- REQUIRED WORK -
Please write out the entries below line for line, reproducing every character.

(Entries on target coordinates)
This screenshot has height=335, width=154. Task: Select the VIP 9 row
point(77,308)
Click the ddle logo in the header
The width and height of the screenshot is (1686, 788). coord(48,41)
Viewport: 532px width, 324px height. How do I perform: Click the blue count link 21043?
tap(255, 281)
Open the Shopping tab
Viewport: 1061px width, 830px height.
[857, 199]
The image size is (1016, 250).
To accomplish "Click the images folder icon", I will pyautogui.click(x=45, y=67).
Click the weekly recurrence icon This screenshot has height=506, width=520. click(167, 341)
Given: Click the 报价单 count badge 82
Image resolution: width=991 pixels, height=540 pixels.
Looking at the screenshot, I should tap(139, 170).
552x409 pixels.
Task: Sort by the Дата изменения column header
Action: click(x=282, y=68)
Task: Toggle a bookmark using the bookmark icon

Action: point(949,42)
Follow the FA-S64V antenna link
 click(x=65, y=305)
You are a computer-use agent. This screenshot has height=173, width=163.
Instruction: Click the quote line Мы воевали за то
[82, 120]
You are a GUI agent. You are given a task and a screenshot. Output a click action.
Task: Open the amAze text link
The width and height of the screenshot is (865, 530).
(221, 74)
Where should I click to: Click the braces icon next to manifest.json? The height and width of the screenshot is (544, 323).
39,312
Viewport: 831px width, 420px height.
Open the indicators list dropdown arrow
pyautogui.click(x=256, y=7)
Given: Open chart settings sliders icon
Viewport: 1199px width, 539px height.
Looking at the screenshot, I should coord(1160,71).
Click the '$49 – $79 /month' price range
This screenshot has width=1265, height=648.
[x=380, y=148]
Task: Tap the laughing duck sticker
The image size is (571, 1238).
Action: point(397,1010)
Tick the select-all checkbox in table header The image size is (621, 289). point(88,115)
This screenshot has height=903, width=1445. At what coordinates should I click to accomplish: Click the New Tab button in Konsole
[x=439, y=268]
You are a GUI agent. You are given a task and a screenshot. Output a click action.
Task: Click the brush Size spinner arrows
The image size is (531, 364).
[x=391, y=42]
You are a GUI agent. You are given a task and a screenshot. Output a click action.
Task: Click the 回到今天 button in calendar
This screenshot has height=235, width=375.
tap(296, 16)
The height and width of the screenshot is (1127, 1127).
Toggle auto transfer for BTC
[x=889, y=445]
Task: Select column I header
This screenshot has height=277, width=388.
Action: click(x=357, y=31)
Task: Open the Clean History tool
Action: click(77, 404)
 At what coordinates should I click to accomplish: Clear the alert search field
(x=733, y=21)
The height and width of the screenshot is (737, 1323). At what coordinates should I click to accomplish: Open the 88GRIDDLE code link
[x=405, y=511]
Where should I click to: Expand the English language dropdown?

- FINAL RESULT -
This screenshot has height=335, width=154. Task: Select the VIP 9 row
point(77,308)
Click the ddle logo in the header
The width and height of the screenshot is (1686, 788). coord(48,41)
Viewport: 532px width, 324px height. How do I perform: Click the blue count link 21043?
tap(255, 281)
Open the Shopping tab
Viewport: 1061px width, 830px height.
[857, 199]
The image size is (1016, 250).
To accomplish "Click the images folder icon", I will pyautogui.click(x=45, y=67).
Click the weekly recurrence icon This screenshot has height=506, width=520. click(167, 341)
Given: Click the 报价单 count badge 82
Image resolution: width=991 pixels, height=540 pixels.
Looking at the screenshot, I should tap(139, 170).
552x409 pixels.
Task: Sort by the Дата изменения column header
Action: click(x=282, y=68)
Task: Toggle a bookmark using the bookmark icon

Action: point(949,42)
Follow the FA-S64V antenna link
 click(x=65, y=305)
You are a computer-use agent. This screenshot has height=173, width=163.
Instruction: Click the quote line Мы воевали за то
[82, 120]
You are a GUI agent. You are given a task and a screenshot. Output a click action.
Task: Open the amAze text link
The width and height of the screenshot is (865, 530).
(221, 74)
Where should I click to: Click the braces icon next to manifest.json? The height and width of the screenshot is (544, 323).
39,312
Viewport: 831px width, 420px height.
Open the indicators list dropdown arrow
pyautogui.click(x=256, y=7)
Given: Open chart settings sliders icon
Viewport: 1199px width, 539px height.
Looking at the screenshot, I should coord(1160,71).
Click the '$49 – $79 /month' price range
This screenshot has width=1265, height=648.
[x=380, y=148]
Task: Tap the laughing duck sticker
The image size is (571, 1238).
Action: point(397,1010)
Tick the select-all checkbox in table header The image size is (621, 289). point(88,115)
This screenshot has height=903, width=1445. At what coordinates should I click to accomplish: Click the New Tab button in Konsole
[x=439, y=268]
You are a GUI agent. You are given a task and a screenshot. Output a click action.
Task: Click the brush Size spinner arrows
The image size is (531, 364).
[x=391, y=42]
You are a GUI agent. You are given a task and a screenshot. Output a click action.
Task: Click the 回到今天 button in calendar
This screenshot has height=235, width=375.
tap(296, 16)
The height and width of the screenshot is (1127, 1127).
Toggle auto transfer for BTC
[x=889, y=445]
Task: Select column I header
This screenshot has height=277, width=388.
Action: click(x=357, y=31)
Task: Open the Clean History tool
Action: click(77, 404)
 At what coordinates should I click to accomplish: Clear the alert search field
(x=733, y=21)
The height and width of the screenshot is (737, 1323). At what coordinates should I click to accomplish: Open the 88GRIDDLE code link
[x=405, y=511]
Where should I click to: Expand the English language dropdown?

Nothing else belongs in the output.